Machine Learning Application on Prediction of Male Breast Cancer with PLCO Dataset
Author(s) -
Juntao Li,
Ganesh Mani
Publication year - 2021
Publication title -
journal of student research
Language(s) - English
Resource type - Journals
ISSN - 2167-1907
DOI - 10.47611/jsrhs.v10i3.2199
Subject(s) - decision tree , logistic regression , machine learning , breast cancer , random forest , support vector machine , artificial intelligence , computer science , receiver operating characteristic , prostate cancer , cancer , medicine , oncology
The objective of the paper is to explore and examine the applicability of machine learning models on Male Breast Cancer with PLCO dataset.
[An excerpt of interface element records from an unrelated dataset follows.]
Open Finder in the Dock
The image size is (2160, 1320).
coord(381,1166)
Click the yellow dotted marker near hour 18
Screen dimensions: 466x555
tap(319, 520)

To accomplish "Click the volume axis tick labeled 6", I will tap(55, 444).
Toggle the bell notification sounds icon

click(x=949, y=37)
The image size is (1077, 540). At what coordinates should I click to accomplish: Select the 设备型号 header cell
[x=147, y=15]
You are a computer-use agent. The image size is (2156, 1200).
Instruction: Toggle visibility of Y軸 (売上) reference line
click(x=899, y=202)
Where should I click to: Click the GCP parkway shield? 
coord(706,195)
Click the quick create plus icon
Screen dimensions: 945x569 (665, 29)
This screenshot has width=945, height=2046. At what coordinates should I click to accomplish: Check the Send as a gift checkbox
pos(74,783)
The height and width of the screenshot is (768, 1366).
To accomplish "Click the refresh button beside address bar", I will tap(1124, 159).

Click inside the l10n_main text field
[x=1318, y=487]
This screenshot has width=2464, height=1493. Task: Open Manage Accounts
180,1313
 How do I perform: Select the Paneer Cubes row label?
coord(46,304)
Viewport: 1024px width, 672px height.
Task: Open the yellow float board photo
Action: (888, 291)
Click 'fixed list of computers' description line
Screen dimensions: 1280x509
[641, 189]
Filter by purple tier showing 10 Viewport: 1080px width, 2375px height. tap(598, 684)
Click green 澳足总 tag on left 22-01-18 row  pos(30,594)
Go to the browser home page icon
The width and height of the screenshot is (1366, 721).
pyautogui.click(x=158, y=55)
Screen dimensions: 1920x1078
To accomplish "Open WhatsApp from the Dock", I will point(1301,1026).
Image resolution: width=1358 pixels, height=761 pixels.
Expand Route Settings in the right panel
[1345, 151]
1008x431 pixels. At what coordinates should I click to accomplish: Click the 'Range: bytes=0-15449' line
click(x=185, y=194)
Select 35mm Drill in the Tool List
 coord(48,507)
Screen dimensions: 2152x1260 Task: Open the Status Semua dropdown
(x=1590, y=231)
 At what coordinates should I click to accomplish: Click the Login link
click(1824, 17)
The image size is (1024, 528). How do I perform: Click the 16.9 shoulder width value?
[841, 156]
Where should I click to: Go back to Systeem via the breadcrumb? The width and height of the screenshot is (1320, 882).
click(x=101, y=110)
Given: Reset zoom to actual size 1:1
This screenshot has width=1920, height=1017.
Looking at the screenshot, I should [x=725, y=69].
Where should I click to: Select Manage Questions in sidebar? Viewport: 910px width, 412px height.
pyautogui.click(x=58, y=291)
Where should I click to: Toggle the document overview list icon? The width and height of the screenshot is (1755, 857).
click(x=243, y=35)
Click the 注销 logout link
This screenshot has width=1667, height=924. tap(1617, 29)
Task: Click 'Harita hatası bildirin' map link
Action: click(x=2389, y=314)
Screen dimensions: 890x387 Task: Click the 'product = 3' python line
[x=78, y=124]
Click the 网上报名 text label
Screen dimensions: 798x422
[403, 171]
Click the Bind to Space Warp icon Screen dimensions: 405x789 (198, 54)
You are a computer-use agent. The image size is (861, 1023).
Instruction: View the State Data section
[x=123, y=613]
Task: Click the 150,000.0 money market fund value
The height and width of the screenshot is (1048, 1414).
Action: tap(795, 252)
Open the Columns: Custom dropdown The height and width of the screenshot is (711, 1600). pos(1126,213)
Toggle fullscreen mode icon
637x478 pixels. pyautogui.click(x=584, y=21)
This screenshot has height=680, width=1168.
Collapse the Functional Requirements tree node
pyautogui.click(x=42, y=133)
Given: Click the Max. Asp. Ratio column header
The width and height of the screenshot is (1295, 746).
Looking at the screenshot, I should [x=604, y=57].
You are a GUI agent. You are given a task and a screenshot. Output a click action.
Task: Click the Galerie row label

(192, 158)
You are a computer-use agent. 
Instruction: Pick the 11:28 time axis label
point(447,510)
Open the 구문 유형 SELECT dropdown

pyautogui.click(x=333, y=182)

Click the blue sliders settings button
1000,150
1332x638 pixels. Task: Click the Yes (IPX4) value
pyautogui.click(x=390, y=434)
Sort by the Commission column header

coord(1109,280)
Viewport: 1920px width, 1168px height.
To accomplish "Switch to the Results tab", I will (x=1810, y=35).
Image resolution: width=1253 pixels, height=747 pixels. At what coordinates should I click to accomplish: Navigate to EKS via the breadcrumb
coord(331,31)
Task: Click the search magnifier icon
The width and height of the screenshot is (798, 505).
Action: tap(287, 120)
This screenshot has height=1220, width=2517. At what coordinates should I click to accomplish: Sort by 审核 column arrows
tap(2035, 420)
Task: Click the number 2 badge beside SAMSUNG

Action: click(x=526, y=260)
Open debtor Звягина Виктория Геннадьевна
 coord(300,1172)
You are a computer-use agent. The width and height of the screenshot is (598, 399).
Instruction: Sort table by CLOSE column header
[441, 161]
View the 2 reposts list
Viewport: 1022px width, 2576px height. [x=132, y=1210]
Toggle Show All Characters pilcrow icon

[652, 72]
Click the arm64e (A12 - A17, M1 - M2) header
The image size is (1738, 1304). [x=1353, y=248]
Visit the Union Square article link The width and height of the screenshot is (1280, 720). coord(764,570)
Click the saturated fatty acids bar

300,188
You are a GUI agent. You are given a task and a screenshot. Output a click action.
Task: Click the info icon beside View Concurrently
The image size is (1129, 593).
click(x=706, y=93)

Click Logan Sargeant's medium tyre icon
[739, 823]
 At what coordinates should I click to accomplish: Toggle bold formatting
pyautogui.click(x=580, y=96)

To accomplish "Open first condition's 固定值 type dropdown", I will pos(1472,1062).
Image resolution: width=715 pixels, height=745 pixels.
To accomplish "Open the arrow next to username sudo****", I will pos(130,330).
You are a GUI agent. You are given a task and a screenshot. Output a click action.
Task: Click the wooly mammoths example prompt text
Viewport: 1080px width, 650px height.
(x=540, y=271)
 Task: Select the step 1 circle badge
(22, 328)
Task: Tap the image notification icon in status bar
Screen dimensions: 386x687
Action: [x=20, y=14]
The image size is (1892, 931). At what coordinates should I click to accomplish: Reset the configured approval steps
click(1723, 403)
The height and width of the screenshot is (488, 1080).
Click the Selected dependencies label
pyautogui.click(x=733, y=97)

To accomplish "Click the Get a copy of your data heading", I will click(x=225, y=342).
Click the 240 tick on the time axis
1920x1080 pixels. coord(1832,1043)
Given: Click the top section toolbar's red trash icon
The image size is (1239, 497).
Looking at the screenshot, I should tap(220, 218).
People who are unaware of the potential danger of getting breast cancer like males would not have the medical awareness beforehand for predictions. Therefore, the PLCO trials dataset consisting of ages, prostate status, marriage status etc. from National Institute of Cancer is used in this research for detection. The main purpose of using PLCO test is to discover the potential risk of getting an Male Breast Cancer (MBC) as soon as possible with low cost and easy collection. It is the rarity of MBC that imposes the threat for males who are unaware of the danger. To explore the relatively most suitable models to use for detecting MBC using non-traditional PLCO test dataset, different existing models including decision tree, random forest, DBSCAN, One Class SVM and so on were used to fit the data. Due to its extremity of imbalance, evaluation comes from the combination of standard accuracy and Area Under the Receiver Operating Characteristics(AUROC) for the overall accuracy of those models mentioned above. K-means and Logistic Regression models performed best with the AUC score of 0.62 and 0.67. Results suggested that more efficient approaches for common male breast cancer diagnosis or more advanced models and algorithms are needed in further study.